[Work order] From the records below, give the number of lines that contain the string "will", without any other text.

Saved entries
--- START ---

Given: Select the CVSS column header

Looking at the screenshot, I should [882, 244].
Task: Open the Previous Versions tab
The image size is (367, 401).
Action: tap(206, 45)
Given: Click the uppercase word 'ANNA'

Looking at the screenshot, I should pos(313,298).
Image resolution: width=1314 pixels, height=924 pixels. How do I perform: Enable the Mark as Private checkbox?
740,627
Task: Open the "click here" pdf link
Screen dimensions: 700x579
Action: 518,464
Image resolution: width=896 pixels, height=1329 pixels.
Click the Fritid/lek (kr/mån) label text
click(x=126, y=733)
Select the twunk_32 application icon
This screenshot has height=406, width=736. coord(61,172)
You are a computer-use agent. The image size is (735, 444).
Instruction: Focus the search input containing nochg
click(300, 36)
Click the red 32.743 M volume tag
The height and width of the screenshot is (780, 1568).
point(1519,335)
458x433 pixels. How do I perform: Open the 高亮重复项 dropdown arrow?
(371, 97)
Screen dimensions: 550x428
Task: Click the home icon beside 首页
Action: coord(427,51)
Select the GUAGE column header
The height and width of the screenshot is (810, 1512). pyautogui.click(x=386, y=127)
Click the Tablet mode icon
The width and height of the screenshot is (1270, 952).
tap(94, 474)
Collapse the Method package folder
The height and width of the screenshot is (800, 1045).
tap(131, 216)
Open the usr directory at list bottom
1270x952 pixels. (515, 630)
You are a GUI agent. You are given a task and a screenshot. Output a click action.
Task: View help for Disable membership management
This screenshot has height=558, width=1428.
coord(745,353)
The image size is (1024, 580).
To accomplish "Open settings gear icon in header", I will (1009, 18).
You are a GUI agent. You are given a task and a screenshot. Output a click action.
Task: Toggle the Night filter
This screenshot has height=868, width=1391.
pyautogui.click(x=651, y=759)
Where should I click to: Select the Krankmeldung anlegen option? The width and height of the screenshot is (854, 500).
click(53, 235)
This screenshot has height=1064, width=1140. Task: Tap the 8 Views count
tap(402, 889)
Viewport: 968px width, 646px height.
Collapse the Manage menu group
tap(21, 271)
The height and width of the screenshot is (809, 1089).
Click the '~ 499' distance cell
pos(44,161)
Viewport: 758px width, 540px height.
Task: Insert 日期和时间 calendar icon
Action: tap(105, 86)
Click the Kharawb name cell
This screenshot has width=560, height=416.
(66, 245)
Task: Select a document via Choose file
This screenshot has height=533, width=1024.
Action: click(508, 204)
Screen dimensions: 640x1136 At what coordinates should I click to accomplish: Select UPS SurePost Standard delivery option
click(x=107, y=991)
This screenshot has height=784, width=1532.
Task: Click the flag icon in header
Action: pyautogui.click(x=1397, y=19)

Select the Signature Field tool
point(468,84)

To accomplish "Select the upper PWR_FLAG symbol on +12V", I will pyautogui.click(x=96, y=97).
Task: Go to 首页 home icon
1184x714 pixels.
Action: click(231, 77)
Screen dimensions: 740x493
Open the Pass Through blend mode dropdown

--- END ---

[Solution to this problem] 2